> [DESCRIPTION OF THE TASK]: In the items below, convert the lines starting with the one that contains "Where should I" and ending with the one that contains "Action: pos(1188,67)", both included, into a JSON list of strings with one string per line. Skip blank lines and leave the pictures out.

-- BEGIN MATERIAL FOR THIS EXERCISE --

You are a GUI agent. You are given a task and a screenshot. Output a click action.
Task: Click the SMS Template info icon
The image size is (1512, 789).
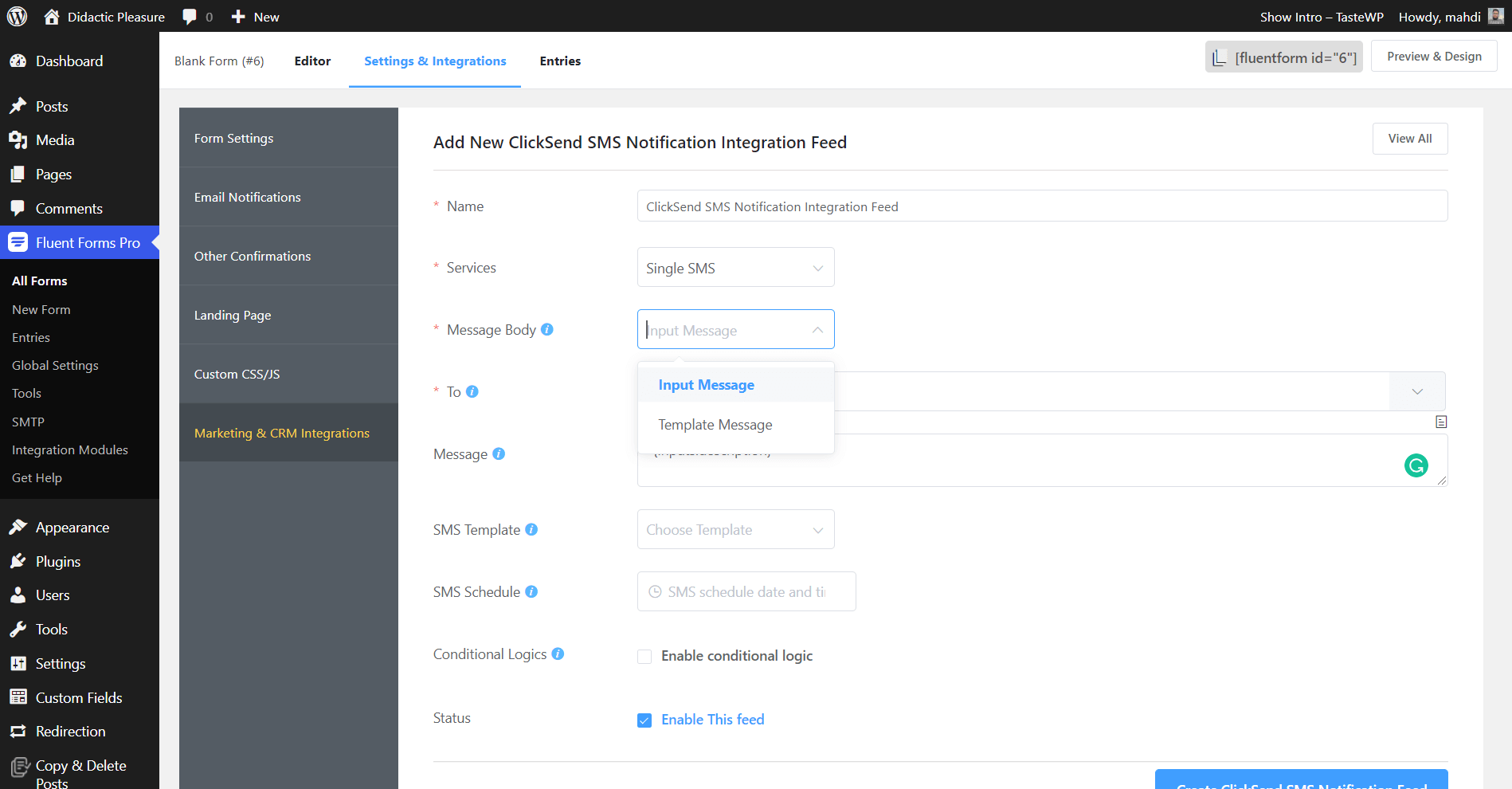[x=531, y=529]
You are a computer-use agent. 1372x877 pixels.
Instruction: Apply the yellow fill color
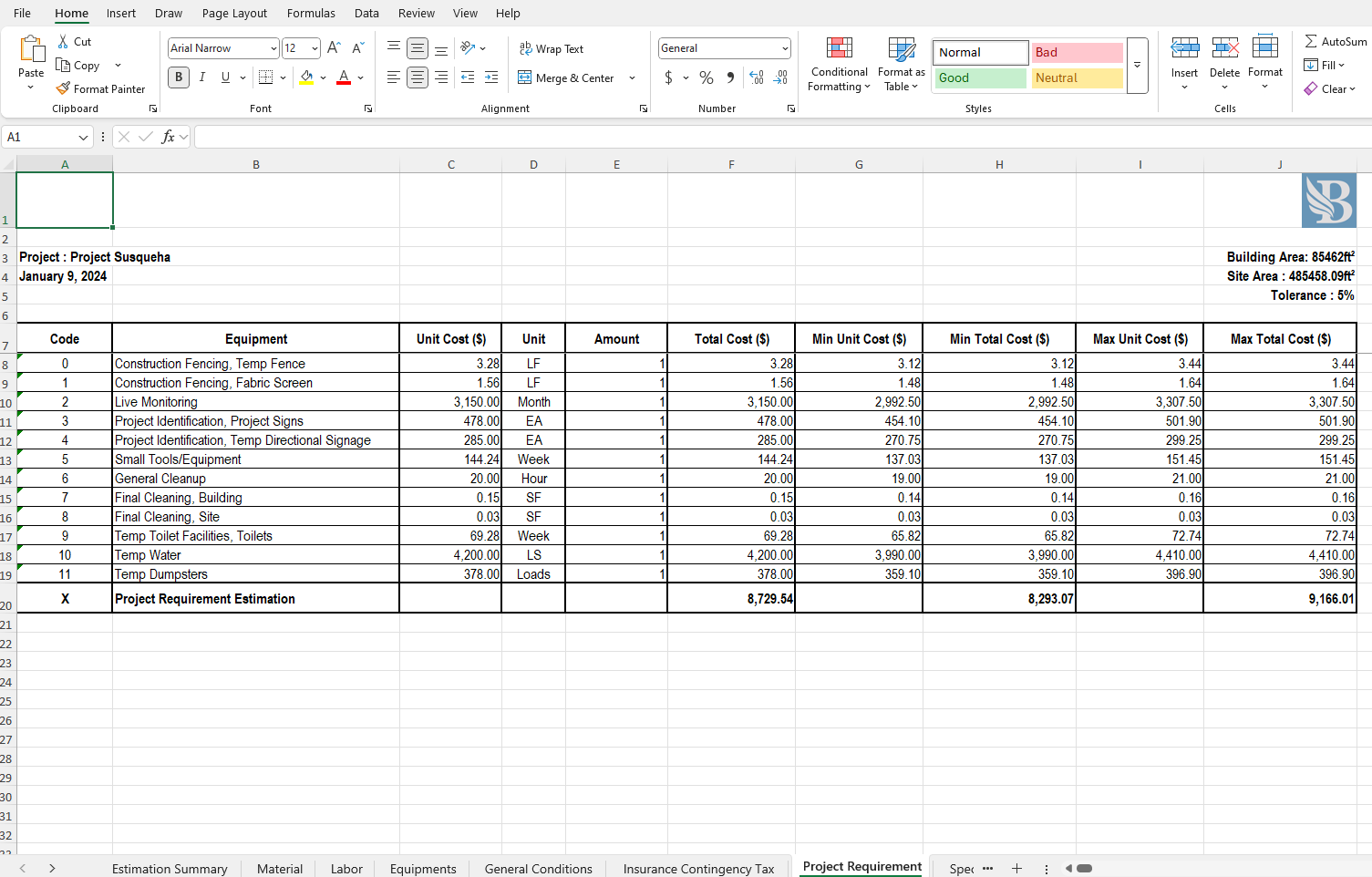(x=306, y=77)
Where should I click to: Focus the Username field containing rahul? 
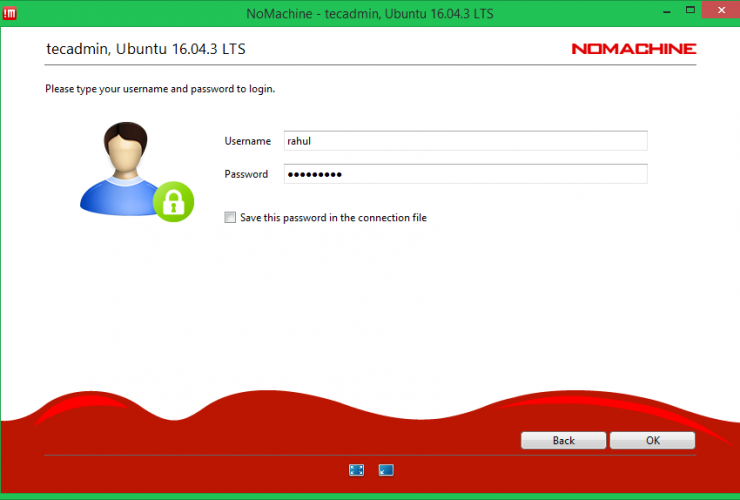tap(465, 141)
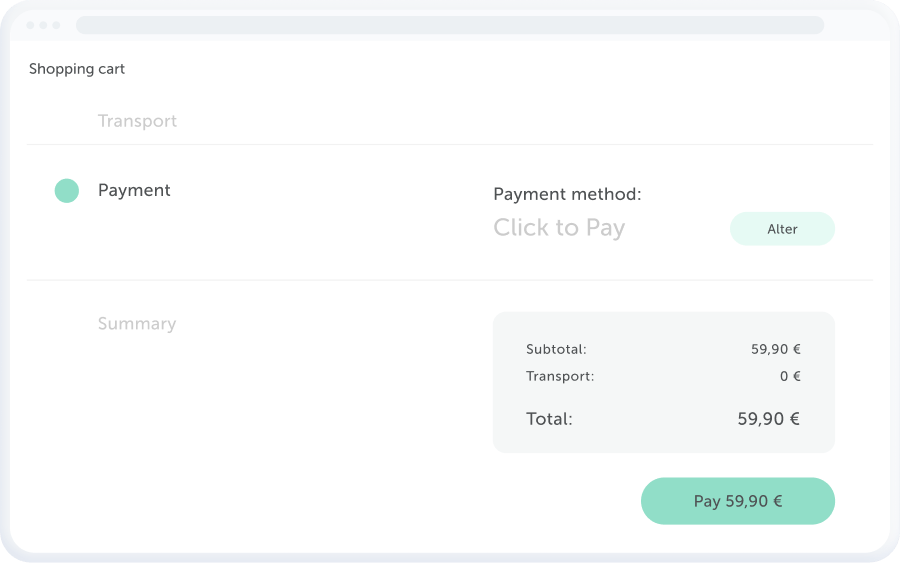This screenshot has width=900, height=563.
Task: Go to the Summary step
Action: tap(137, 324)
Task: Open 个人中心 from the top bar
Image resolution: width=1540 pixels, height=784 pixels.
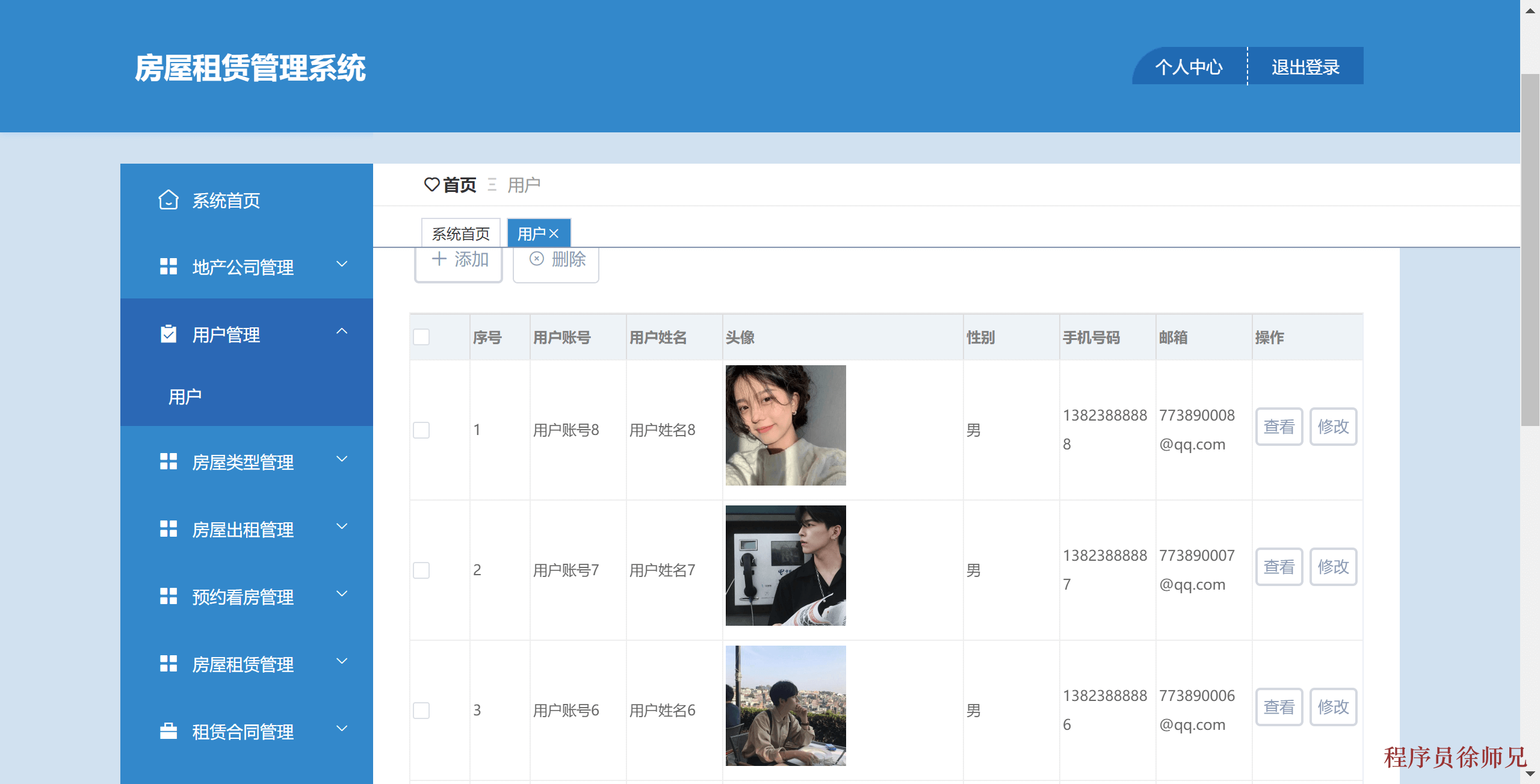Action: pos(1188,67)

-- END MATERIAL FOR THIS EXERCISE --
-- BEGIN MATERIAL FOR THIS EXERCISE --

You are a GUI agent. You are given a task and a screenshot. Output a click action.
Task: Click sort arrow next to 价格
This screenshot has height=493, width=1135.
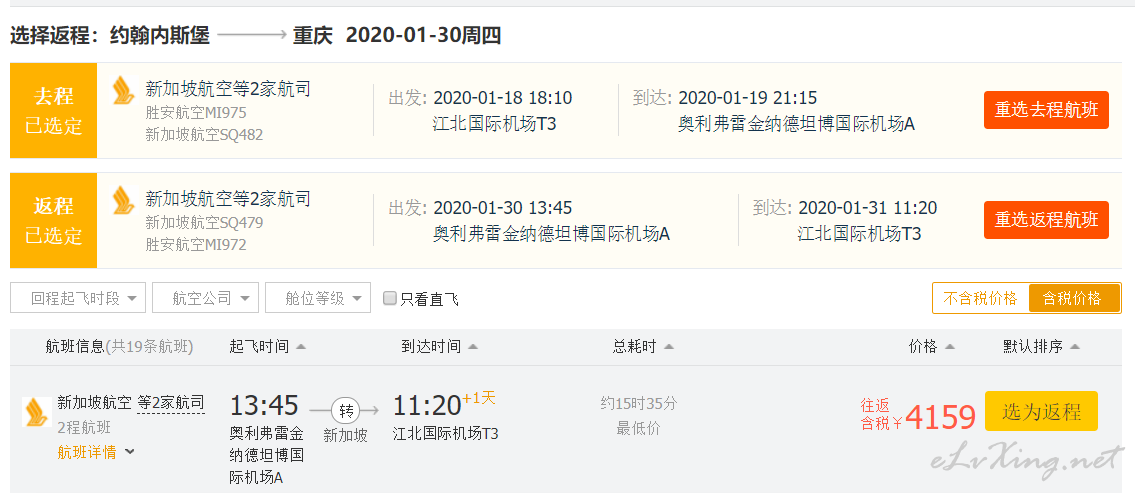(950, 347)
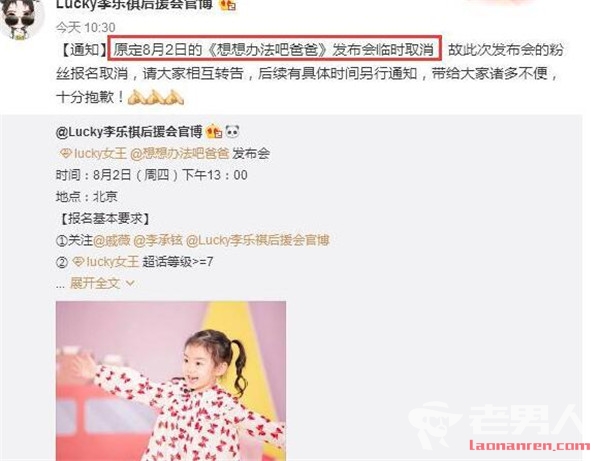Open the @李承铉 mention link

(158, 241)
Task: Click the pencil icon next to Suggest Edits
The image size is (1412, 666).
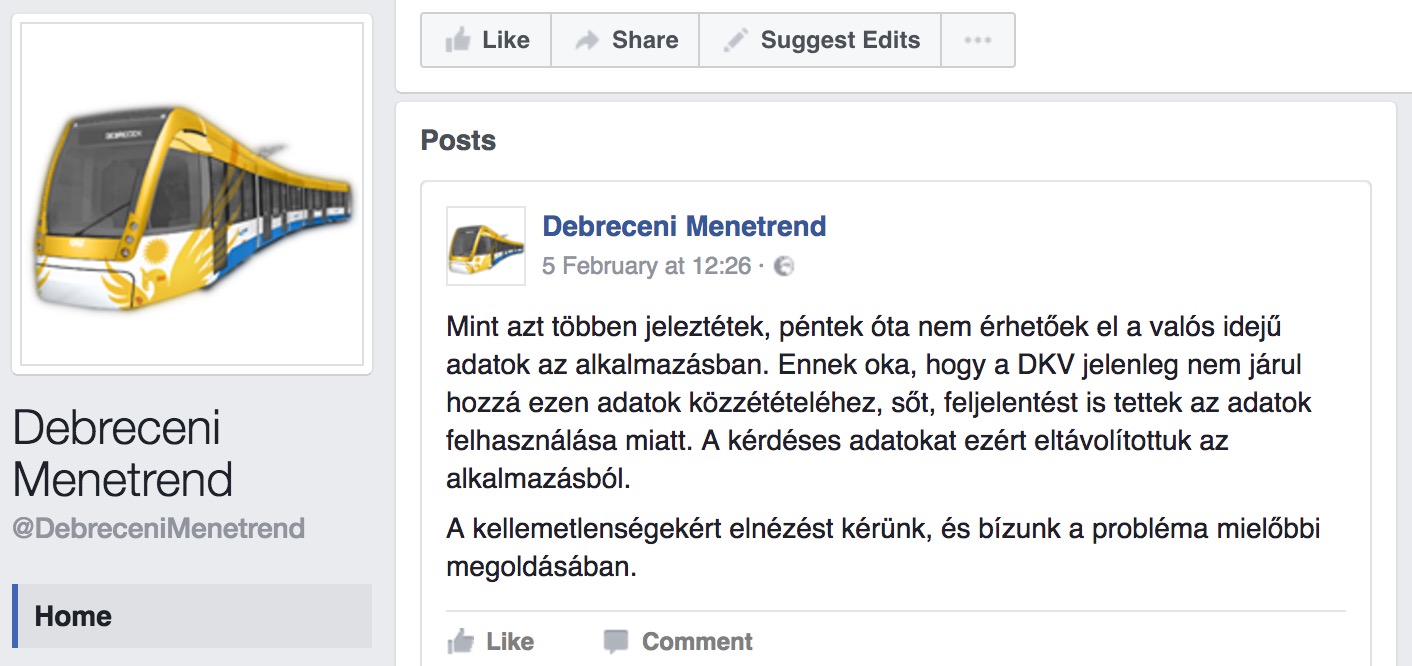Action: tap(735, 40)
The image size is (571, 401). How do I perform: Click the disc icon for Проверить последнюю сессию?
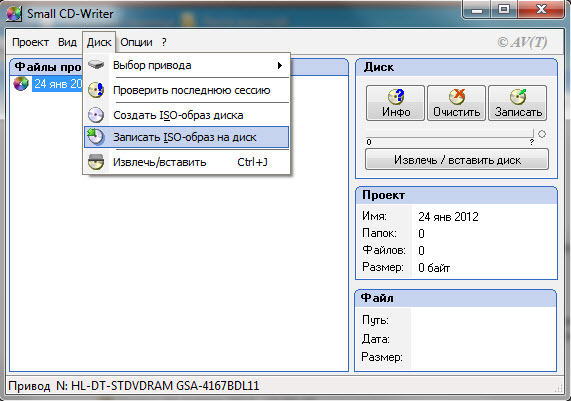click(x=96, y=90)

-- END MATERIAL FOR THIS EXERCISE --
-- BEGIN MATERIAL FOR THIS EXERCISE --

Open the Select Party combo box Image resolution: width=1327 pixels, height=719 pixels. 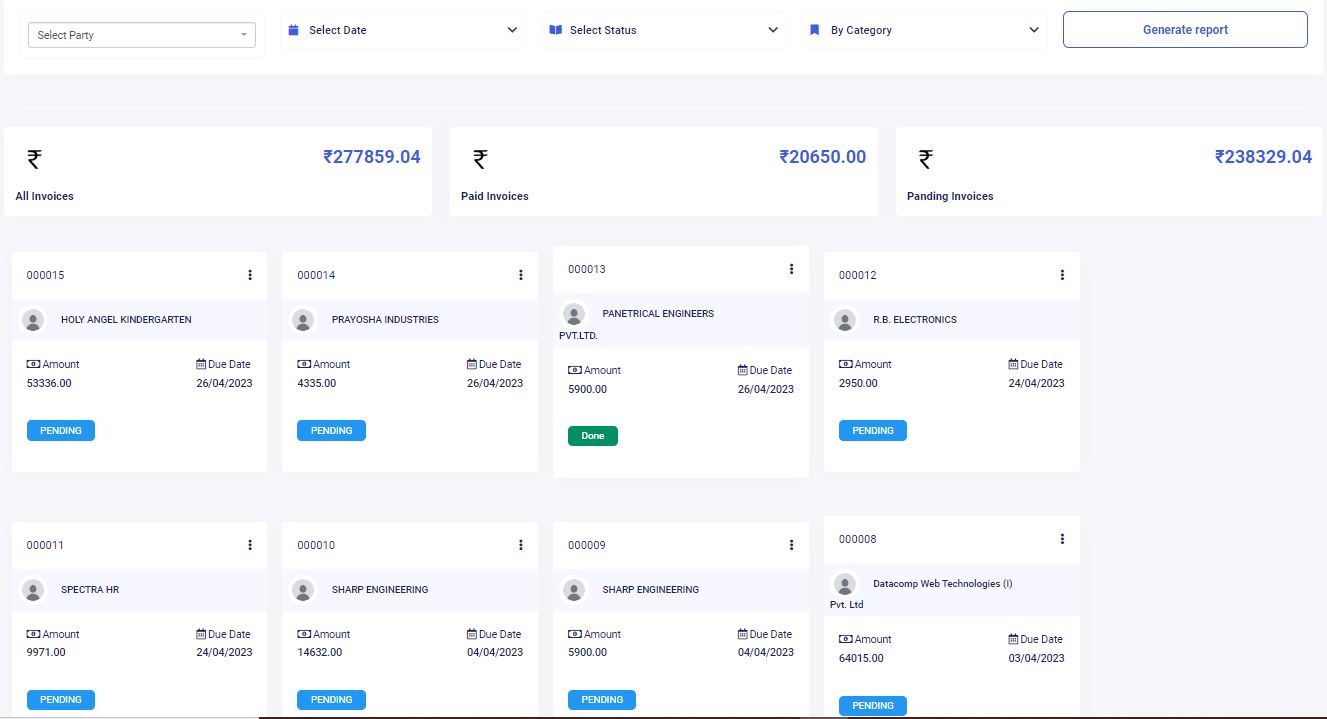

-- END MATERIAL FOR THIS EXERCISE --

> [RESULT FOR THIS EXERCISE]:
[
  "Where should I click to: Focus the Username field containing rahul? ",
  "tap(465, 141)",
  "This screenshot has width=900, height=563.",
  "Task: Go to the Summary step",
  "Action: tap(137, 324)",
  "Task: Open 个人中心 from the top bar",
  "Image resolution: width=1540 pixels, height=784 pixels.",
  "Action: pos(1188,67)"
]